Part of the new Metro UI, Metro apps are full screen and easy to install, offering an immersive new way to work with Windows.
Integrated into Windows 8, the Windows Store offers Metro apps for download and purchase, and it soon will also offer desktop apps. A tile located on the Metro UI start screen offers one-click access to the Windows Store.
Unlike previous versions of Windows, which were not built for tablets, Windows 8 has been built from the ground up as both a tablet and desktop operating system, providing a hybrid approach to computing on both PCs and mobile devices.
Windows 8 ships with two versions of Internet Explorer 10, the classic desktop version and a new full-screen immersive browser that is lightweight and easy to use.
Windows 8's touch interface allows you to use a variety of touch commands to navigate the operating system.
SkyDrive is not a new feature, but its tight integration into Windows 8 is. In Windows 8, the data you store in the cloud is easily accessible on all your Windows 8 devices, and the files you store in the cloud are easily viewable on your tablet, smartphone, or other Windows 8 device. SkyDrive soon will support large file sizes, meaning you will be able to transfer files that are up to 2GB in size.
The Charms bar is a replacement for the Start button, offering quick access to search, sharing features, devices, and settings.
Search is by no means a new feature for Windows, but the search bar in Windows 8 is a powerful improvement on previous generations.
Windows 8's snap-to feature allows you to multitask Metro apps, so you won't be stuck with just one Metro app at a time.
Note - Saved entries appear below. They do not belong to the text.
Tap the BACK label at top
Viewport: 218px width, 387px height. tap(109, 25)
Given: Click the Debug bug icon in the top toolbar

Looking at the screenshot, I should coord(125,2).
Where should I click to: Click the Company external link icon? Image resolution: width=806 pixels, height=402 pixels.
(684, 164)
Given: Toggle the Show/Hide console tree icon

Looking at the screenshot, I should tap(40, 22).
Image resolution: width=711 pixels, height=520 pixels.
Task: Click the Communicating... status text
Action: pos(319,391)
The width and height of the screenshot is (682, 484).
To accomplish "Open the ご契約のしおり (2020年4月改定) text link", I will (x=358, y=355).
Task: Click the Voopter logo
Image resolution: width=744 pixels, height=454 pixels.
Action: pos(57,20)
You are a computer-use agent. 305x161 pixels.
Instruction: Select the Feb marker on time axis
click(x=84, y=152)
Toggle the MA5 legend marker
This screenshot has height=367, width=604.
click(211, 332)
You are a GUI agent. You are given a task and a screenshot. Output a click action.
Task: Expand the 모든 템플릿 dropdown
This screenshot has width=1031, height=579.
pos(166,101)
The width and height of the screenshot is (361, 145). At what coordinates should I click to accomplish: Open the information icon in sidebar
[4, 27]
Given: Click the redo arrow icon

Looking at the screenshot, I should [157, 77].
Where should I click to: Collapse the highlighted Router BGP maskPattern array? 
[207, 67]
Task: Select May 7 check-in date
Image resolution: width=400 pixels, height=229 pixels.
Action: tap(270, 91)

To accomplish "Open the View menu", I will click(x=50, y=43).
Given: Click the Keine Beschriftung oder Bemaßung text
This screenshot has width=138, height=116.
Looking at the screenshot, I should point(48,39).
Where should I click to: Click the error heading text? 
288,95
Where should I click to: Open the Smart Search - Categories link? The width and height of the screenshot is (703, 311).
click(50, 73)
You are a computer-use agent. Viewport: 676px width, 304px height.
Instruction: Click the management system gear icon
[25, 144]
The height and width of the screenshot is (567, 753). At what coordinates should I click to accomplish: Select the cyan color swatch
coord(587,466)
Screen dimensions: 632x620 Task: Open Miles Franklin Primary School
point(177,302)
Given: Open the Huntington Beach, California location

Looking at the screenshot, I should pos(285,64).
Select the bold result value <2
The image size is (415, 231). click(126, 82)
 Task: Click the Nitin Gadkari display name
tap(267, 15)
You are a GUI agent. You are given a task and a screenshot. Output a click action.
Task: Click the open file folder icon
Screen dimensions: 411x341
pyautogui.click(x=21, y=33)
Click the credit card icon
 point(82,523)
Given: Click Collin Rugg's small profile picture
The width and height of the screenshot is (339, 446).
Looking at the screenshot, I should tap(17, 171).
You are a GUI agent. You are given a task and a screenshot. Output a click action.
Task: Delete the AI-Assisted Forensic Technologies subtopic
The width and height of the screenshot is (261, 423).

With the snap-to feature, you can snap together multiple Metro apps onto the screen, or you can snap Metro apps to your classic desktop applications, giving you the best of both UIs.
A new feature in the control panel, called Recovery, allows you to refresh or reset your PC. These are two new options offered in addition to the existing system restore and other recovery options available in previous versions of Windows.
The Control Panel still exists in Windows 8, but now it is accompanied by a new PC settings section available through the Metro UI. The PC settings section offers access to the several of the same commands but in a simplified format so you don't have to dig deep into Control Panel to find popular options.
A new feature called Storage Spaces allows you to pool hard drives and access data across them as though they were one large hard drive. All these drives will show up on your Windows 8 system as one single drive letter pooling these devices together.
File History offers a new, easier way to back up and restore files.
The unified menu system in Windows 8 now includes the ribbon and the quick access toolbar that were introduced in Office 2007. These are now standard features of the Windows operating system.
Windows Reader is a native PDF reader included in Windows 8, freeing you from requiring an additional application to read or mark up PDF files.
Microsoft has enhanced its video capabilities in Windows 8 with Video, a simple-to-use Metro video app. Both Windows Media Player and Media Center are still part of Windows 8, but Windows 8's Metro Video gives a lightweight alternative for video viewing.
Microsoft has made considerable effort to integrate social networking throughout Windows 8. Applications like Socialite and Tweet@rama allow you to post directly to Facebook or Twitter, and you'll find these among the tiles in the Metro UI.
Perhaps one of the most important features for many users is actually having the ability to run the operating system. Machines that run Windows 7 and Windows Vista already meet the hardware requirements for Windows 8, and many systems running Windows XP will also be eligible to run the latest OS.